Larq Compute Engine Inference¶
To perform inference with Larq Compute Engine (LCE), we use the TensorFlow Lite interpreter. An LCE-compatible TensorFlow Lite interpreter drives the Larq model inference and uses LCE custom operators instead of built-in TensorFlow Lite operators for each applicable subgraph of the model.
This guide describes how to create a TensorFlow Lite interpreter with registered LCE custom Ops and perform an inference with a converted Larq model using LCE C++ API.
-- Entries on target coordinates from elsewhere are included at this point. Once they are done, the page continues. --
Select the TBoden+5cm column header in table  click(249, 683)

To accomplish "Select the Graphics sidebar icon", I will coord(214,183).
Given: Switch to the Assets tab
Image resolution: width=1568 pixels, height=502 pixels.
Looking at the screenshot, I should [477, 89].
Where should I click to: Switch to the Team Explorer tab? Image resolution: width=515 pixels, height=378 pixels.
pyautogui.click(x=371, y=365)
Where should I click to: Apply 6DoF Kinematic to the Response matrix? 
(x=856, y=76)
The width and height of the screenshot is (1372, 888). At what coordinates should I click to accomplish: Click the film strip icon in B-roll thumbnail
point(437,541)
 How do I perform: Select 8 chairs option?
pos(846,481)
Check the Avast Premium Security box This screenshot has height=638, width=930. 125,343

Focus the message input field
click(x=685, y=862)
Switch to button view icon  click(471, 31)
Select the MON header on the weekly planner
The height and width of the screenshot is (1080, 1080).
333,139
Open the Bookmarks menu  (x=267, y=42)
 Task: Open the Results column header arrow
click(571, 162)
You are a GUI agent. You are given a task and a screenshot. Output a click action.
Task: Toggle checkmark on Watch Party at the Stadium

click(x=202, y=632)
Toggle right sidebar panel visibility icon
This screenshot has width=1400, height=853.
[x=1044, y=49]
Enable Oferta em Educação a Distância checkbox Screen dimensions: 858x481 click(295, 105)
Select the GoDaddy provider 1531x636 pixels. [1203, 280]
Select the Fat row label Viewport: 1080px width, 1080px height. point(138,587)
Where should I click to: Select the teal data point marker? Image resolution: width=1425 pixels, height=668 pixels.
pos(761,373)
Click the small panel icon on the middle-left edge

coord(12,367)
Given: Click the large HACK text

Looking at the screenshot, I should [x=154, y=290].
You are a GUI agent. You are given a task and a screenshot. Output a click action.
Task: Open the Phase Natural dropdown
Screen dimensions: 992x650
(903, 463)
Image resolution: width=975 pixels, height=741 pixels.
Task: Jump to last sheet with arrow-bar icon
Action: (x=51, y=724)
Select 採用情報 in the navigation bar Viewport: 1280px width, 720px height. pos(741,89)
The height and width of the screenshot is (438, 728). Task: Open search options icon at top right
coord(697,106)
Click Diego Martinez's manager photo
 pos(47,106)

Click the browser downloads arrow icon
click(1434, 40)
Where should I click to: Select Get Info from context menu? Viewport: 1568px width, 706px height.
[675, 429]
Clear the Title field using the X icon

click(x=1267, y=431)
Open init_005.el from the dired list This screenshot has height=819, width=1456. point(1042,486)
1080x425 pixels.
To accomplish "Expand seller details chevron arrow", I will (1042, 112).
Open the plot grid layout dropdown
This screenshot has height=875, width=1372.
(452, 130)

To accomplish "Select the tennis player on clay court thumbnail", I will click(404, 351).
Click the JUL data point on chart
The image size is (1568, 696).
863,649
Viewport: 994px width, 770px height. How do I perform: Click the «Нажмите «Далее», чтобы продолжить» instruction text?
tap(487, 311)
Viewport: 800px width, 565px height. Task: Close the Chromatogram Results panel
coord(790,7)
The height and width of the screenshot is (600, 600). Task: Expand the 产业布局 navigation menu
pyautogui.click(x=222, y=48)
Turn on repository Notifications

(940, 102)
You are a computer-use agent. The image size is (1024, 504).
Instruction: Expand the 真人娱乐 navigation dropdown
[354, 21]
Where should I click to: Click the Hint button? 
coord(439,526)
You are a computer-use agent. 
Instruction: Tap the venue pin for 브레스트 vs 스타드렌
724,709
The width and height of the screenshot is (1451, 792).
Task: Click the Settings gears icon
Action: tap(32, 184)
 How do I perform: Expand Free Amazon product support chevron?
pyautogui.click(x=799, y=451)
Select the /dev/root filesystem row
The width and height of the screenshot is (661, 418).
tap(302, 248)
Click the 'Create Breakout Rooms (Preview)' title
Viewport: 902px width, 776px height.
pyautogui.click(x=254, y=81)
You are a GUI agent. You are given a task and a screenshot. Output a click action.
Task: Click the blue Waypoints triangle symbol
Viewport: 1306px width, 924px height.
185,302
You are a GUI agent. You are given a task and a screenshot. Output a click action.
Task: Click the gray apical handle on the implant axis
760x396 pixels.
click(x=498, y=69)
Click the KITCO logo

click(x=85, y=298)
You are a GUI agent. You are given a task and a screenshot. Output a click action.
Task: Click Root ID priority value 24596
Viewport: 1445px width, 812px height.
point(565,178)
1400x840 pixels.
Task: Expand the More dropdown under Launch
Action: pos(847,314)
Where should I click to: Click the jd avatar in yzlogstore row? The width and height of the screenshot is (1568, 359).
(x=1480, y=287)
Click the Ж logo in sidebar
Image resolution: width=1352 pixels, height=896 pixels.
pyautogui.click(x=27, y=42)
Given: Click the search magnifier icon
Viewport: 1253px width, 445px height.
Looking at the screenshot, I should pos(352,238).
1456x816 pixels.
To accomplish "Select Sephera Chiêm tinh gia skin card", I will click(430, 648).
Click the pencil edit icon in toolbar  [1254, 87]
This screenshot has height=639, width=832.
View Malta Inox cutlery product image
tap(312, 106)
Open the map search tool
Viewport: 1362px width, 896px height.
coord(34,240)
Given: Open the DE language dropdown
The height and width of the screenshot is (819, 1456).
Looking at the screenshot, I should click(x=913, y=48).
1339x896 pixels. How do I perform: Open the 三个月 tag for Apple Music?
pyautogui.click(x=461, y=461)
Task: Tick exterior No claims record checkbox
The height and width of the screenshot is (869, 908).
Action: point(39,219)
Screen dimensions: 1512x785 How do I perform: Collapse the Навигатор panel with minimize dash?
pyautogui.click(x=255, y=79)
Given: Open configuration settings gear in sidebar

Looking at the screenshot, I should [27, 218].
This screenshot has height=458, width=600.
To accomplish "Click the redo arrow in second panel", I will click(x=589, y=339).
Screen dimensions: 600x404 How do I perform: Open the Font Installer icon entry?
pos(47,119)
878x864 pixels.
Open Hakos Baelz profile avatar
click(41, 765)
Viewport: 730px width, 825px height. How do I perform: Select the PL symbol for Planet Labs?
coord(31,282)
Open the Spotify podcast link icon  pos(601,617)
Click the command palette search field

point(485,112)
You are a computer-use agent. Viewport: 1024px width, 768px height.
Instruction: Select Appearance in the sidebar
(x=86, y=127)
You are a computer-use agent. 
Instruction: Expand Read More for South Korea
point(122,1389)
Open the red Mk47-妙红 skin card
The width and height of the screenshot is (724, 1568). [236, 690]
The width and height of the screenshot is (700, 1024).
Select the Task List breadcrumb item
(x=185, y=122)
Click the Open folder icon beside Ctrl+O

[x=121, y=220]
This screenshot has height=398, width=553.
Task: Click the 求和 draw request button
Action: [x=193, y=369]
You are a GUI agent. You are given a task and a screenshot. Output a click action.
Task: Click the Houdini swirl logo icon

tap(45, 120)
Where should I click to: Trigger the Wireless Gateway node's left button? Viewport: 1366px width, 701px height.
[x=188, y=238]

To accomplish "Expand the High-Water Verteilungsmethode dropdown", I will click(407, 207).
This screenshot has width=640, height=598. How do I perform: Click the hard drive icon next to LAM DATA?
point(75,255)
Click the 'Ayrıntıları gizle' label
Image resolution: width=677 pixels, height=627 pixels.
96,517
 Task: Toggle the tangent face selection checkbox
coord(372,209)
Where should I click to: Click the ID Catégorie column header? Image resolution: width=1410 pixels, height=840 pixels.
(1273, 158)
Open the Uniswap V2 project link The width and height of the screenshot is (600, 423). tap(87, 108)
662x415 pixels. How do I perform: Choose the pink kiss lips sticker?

Load and run a model in C++¶
Running inference with TensorFlow Lite consists of multiple steps, which are comprehensively described in the TensorFlow Lite inference guide. Below we list these steps with one additional step to register LCE customs operators using the LCE C++ function RegisterLCECustomOps()
:
-
Load
FlatBuffer
model:// Load model std::unique_ptr<tflite::FlatBufferModel> model = tflite::FlatBufferModel::BuildFromFile(filename);
-
Build the
BuiltinOpResolver
with registered LCE operators:// create a builtin OpResolver tflite::ops::builtin::BuiltinOpResolver resolver; // register LCE custom ops compute_engine::tflite::RegisterLCECustomOps(&resolver);
-
Build an Interpreter with custom
OpResolver
:// Build the interpreter InterpreterBuilder builder(*model, resolver); std::unique_ptr<Interpreter> interpreter; builder(&interpreter);
-
Set input tensor values:
// Fill `input`. float* input = interpreter->typed_input_tensor<float>(0); // Resize input tensors, if desired. interpreter->AllocateTensors();
-
Invoke inference:
interpreter->Invoke();
-
Read inference results:
float* output = interpreter->typed_output_tensor<float>(0);
To build the inference binary with Bazel, it needs to be linked against //larq_compute_engine/tflite/kernels:lce_op_kernels
target. See LCE minimal for a complete example.